Los 66 millones de olivos de Jaén, el mayor bosque humanizado del planeta, tienen una gran relevancia por su ingente producción de aceite de oliva, su contribución a la biodiversidad o su papel en la lucha contra el cambio climático. Pero su valor va mucho más allá y atesora numerosos valores inmateriales, asociados a su tradición milenaria y a la profunda huella que ha dejado en las zonas olivareras tras ser su principal fuente de riqueza durante siglos. Por todo ello, la Diputación Provincial de Jaén, en colaboración con las diputaciones de Córdoba, Granada, Sevilla y Málaga, ha impulsado una candidatura para que los paisajes del olivar de Andalucía sean incluidos en la Lista de Patrimonio Mundial de la Unesco.

Esta candidatura ha contado con un gran apoyo institucional y, en abril de 2021, el Gobierno de España anunció que este expediente será la candidatura oficial que España presentará ante la UNESCO para ser incluida en la Lista de Patrimonio Mundial del organismo de las Naciones Unidas en el año 2023. Una propuesta que finalmente tiene que ser debatida para su declaración definitiva en la Asamblea General de la UNESCO, en un encuentro previsto en torno al verano de 2023.

Desde que fuera introducido por los fenicios en la Península Ibérica, el olivar ha generado en la provincia de Jaén un paisaje prototípico, una alfombra plateada cuyas líneas se extienden hasta el infinito y comprende un increíble patrimonio arquitectónico, artístico, histórico, etnográfico, arqueológico e industrial. Un cultivo que había alcanzado una enorme importancia en el Imperio Romano, cuando la Bética ya era el principal productor mundial, y que se ha convertido en una de las principales señas de identidad de la cultura mediterránea.

La provincia de Jaén aporta la mayor parte del olivar que forma parte de esta candidatura, cuyo expediente identifica diez grandes zonas de paisaje cultural. Cuatro de ellas están ligadas a la especialización olivarera del siglo XIX: Campiñas de Jaén, la Subbética cordobesa, Sierra Mágina y Hacienda La Laguna-Alto Guadalquivir.

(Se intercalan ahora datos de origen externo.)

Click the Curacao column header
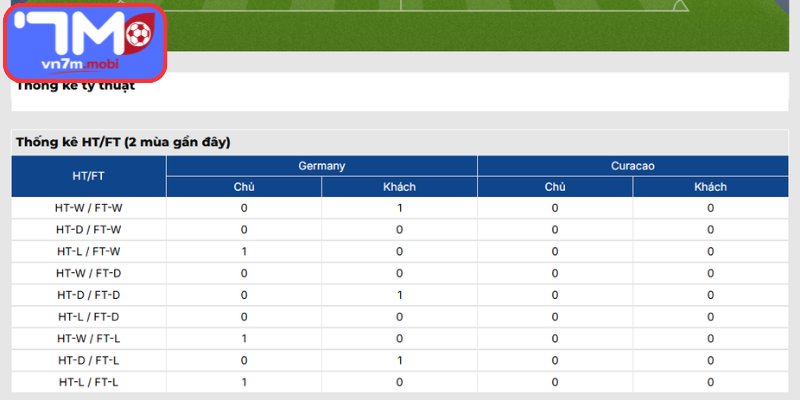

También se incluye el olivar de la Ilustración, representado por Montoro y su entorno, y las haciendas de Sevilla y Cádiz, ligadas a los siglos XVI y XVIII. Asímismo, el olivar de la época medieval-islámica, en el valle de Lecrín (Granada); el de los siglos XIII al XV, en el valle de Segura, y el de la época romana, del siglo I al III, con Astigi-Bajo Genil (Écija). Finalmente, se incluye la zona de Periana y Álora, en Málaga, como zona de los primeros manejos del cultivo.

La inscripción en la lista de Patrimonio Mundial de la UNESCO supondría un importante aval para el Aceite de Oliva Virgen Extra de la provincia de Jaén y las actividades de Oleoturismo que se desarrollan en almazaras, fincas y museos de toda la provincia. Esta candidatura cuenta con el firme apoyo del Consejo Regulador de la Indicación Geográfica Protegida “Aceite de Jaén”, ya que consideramos que es un reconocimiento justo y necesario para la importancia económica y social del cultivo, su tradición milenaria y el esfuerzo de muchas generaciones de olivareros por extraer el fruto de la aceituna.

Tercer Patrimonio Mundial

En el caso de que se consiga que el paisaje del olivar sea declarado Patrimonio de la Humanidad, será el tercero del que pueda presumir la provincia de Jaén.  En el año 1998 recibieron esta distinción las pinturas rupestres del Arco Mediterráneo, un conjunto del que forman parte pinturas ubicadas en la provincia de Jaén como Aldeaquemada y las estribaciones de la Sierra de Cazorla, Segura y Las Villas, concretamente el municipio de Quesada. Además, las ciudades de Úbeda y Baeza fueron declaradas Patrimonio de la Humanidad en el año 2003, ya que fueron reconocidas como un excepcional ejemplo de arquitectura urbana renacentista.